Some financial instruments, such as cash, debtors and creditors, generally arise as part of an entity's operating and financing activities and tend to be highly visible in the financial statements. Others (such as swaps, forwards, caps and collars, and other derivatives) are entered into in order to manage the risks arising from the operating and financing activities of the entity and are generally less visible. FRS 13 seeks to improve the disclosures provided in respect of all financial instruments and it does this by focusing on the way in which they are used by the reporting entity. The objective of its disclosures is to provide information about:
- the impact of the instruments on the entity's risk profile;
- how the risks arising from financial instruments might affect the entity's performance and financial condition; and
- how these risks are being managed.
FRS 13 applies to all entities, other than insurance companies and groups, that have one or more of their capital instruments listed or publicly traded on a stock exchange or market and all banks and similar institutions.
The FRS requires both narrative and numerical disclosures.
The narrative disclosures should include an explanation of the role that financial instruments play in creating or changing the risks that the entity faces in its activities. The directors' approach to managing each of those risks should also be explained, and this should include a description of the objectives, policies and strategies for holding and issuing financial instruments.
The numerical disclosures are intended primarily to show how these objectives and policies were implemented in the period.
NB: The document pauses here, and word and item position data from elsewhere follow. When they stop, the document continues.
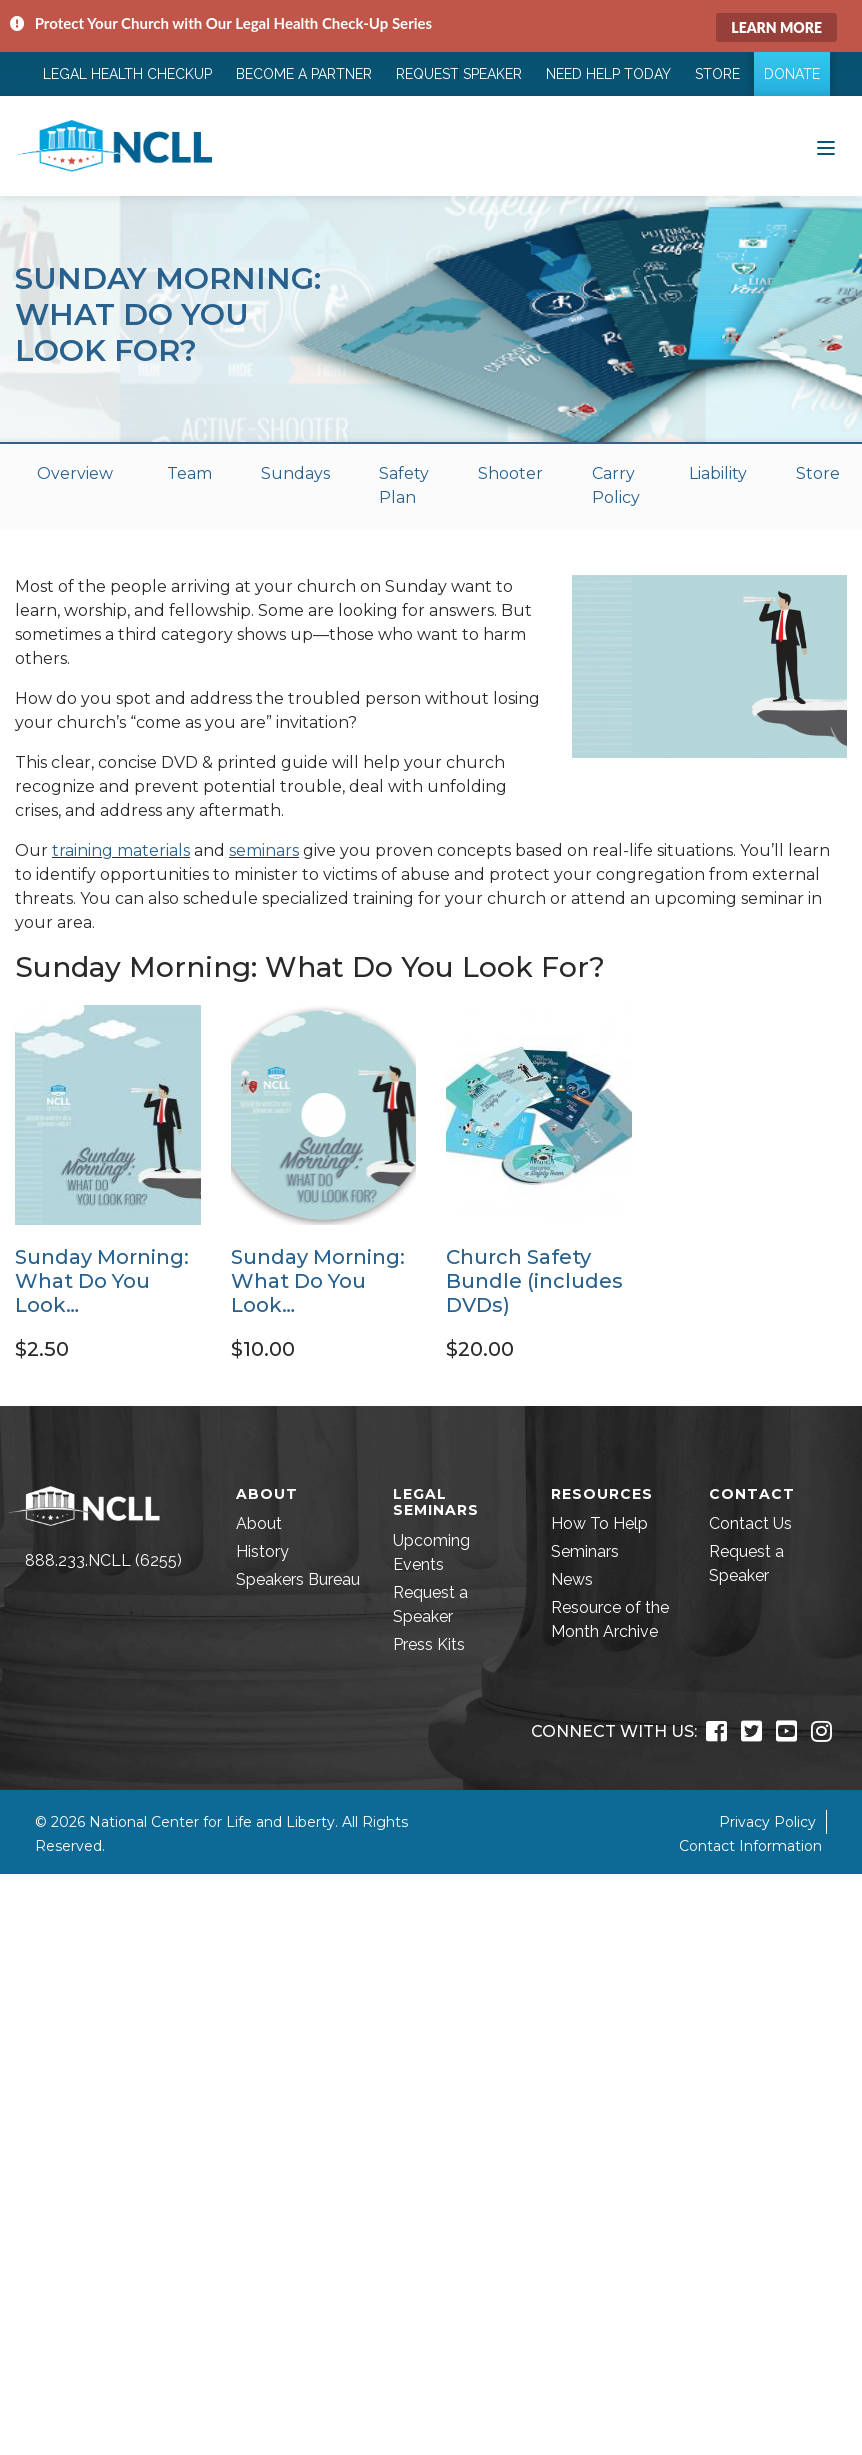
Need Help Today (608, 74)
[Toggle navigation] (826, 146)
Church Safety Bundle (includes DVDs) (534, 1281)
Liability (718, 473)
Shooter (510, 473)
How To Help (599, 1523)
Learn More (776, 27)
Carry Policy (616, 485)
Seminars (585, 1551)
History (262, 1551)
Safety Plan (404, 485)
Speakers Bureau (298, 1579)
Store (717, 74)
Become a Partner (304, 74)
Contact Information (750, 1846)
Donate (792, 74)
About (259, 1523)
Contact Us (750, 1523)
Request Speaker (459, 74)
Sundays (295, 473)
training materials (121, 850)
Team (189, 473)
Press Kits (429, 1644)
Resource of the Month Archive (610, 1619)
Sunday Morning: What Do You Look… (102, 1281)
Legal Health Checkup (127, 74)
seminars (264, 850)
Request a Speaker (430, 1604)
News (572, 1579)
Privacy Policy (767, 1822)
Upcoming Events (431, 1552)
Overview (75, 473)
They focus on:
- interest rate risk;
- currency risk;
- liquidity risk (except for banks and similar institutions, which are covered by existing requirements);
- fair values; and
- hedging activities.
Although all entities falling within the scope of FRS 13 are required to provide the same type of narrative disclosures, the standard requires different numerical disclosures for each of:
- entities that are not financial institutions;
- banks and similar institutions; and
- other types of financial institution.
FRS 13 is effective for accounting periods ending on or after 23 March 1999.